Delivery

‘Ghost Kitchens’ Set Up Shop In Malls

ghost, remote, virtual, kitchen, meal, delivery, restaurants, quick-service restaurants

Property builders are constructing kitchens in empty malls to help fill food-delivery orders, a new strategy to service the flourishing business segment of driving restaurant meals to people’s homes, the Wall Street Journal reported on Sunday (Feb. 2).

Two industries forever changed by eCommerce — restaurants and malls — are coming together to develop an affordable system to meet the rising demand for online meal delivery. So-called “ghost” kitchens can take over retail, mall and warehouse space abandoned by struggling merchants.

Developer Simon Property Group and hotelier Accor told the WSJ that together they are partnering with hospitality firm SBE Entertainment Group to develop some 200 ghost kitchens at malls and hotels. The first kitchens are being rolled out in New York, Chicago, San Francisco, Los Angeles and Miami, said Sam Nazarian, chief executive of SBE.

USING THE INFORMATION.
• a. According to the ghost kitchens article, in which cities are the first kitchens being rolled out?
• b. Carry on the article about ghost kitchens in malls from its last sentence.

SUPPLIED INFORMATION.

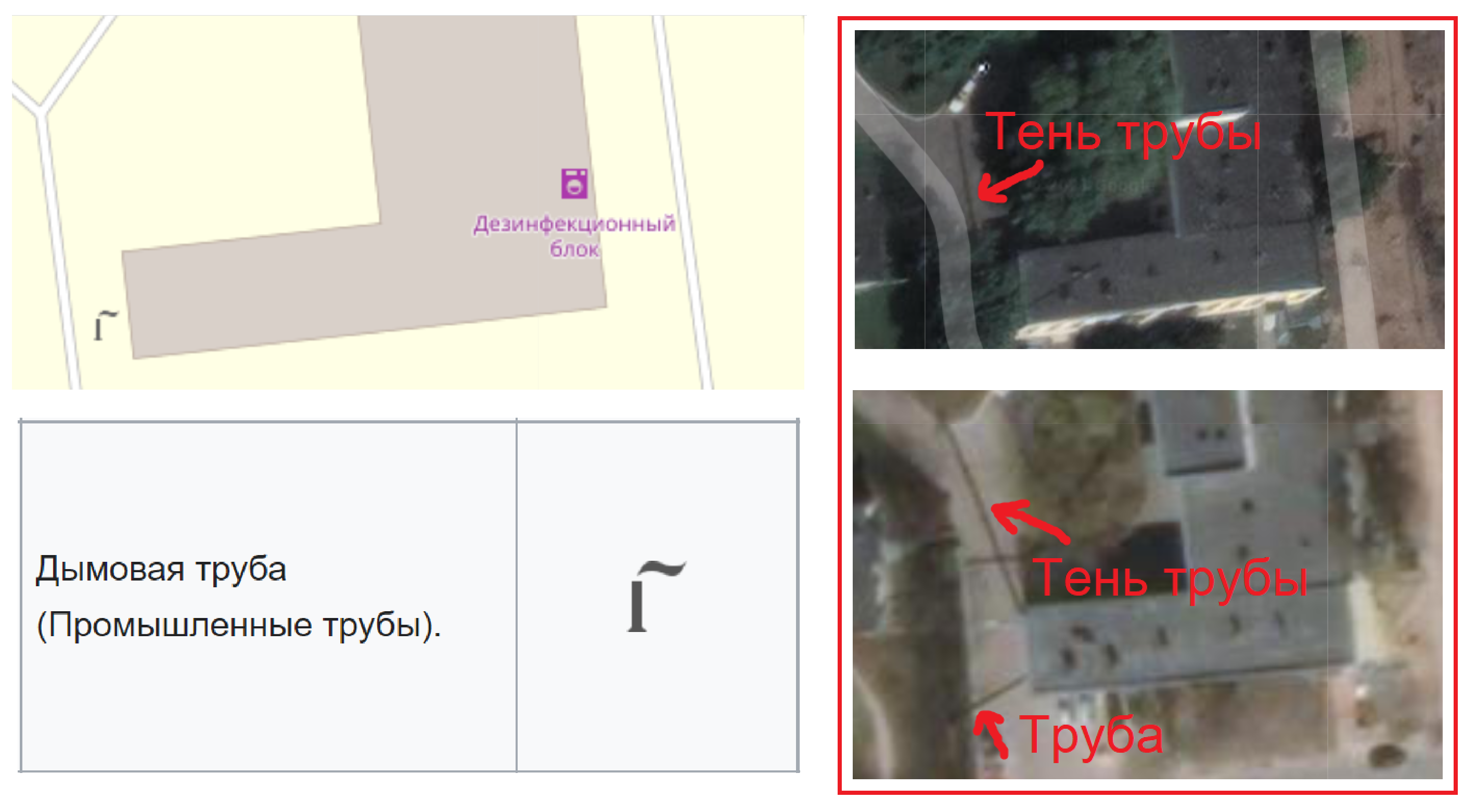The height and width of the screenshot is (812, 1476).
Task: Click the 'Дезинфекционный блок' map label
Action: pyautogui.click(x=574, y=236)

OUTPUTS FOR THE TASKS.
• a. New York, Chicago, San Francisco, Los Angeles and Miami.

• b.
SBE is the biggest stakeholder in the consortium Creating Culinary Communities, owned by SBE, Accor and Simon. Accor has a 50 percent stake in SBE. The consortium is making plans to create remote kitchens in available space at Pennsylvania’s King of Prussia Mall, Lenox Square in Atlanta and the Sanderson London hotel.

The group is expecting to open 85 kitchens in 2020 and a minimum of another 100 before 2021 is over. 

In Manhattan, a ghost kitchen in a Brookfield Properties development will service Hudson Yards and other nearby businesses. Delivery-only spots are also being developed in mall parking lots, storage areas and unused retail space.

The group is contracting with the delivery-kitchen CloudKitchens, headed by ex-Uber chief Travis Kalanick, to rollout more delivery hubs in Los Angeles, executives said.

“It’s relooking at all real estate that is obsolete,” Nazarian said. 

An analysis by Bernstein indicates that of the $282 billion U.S. fast-food sector, delivery makes up about 9 percent. Delivery expansion is happening at a quicker pace than dine-in and drive-through sales.

Sweetgreen joined Wendy’s and Chick-fil-A among chains looking at ghost kitchens so they can deliver food beyond their restaurants’ physical boundaries.

“It’s about unlocking additional demand,” Sweetgreen CEO Jonathan Neman said in an interview with WSJ.

One of the hottest trends in food commerce now is the rise of ghost, or virtual, kitchens. As the world of quick-service restaurants (QSRs) and gets more mobile, new technologies and ordering methods will come into bigger play.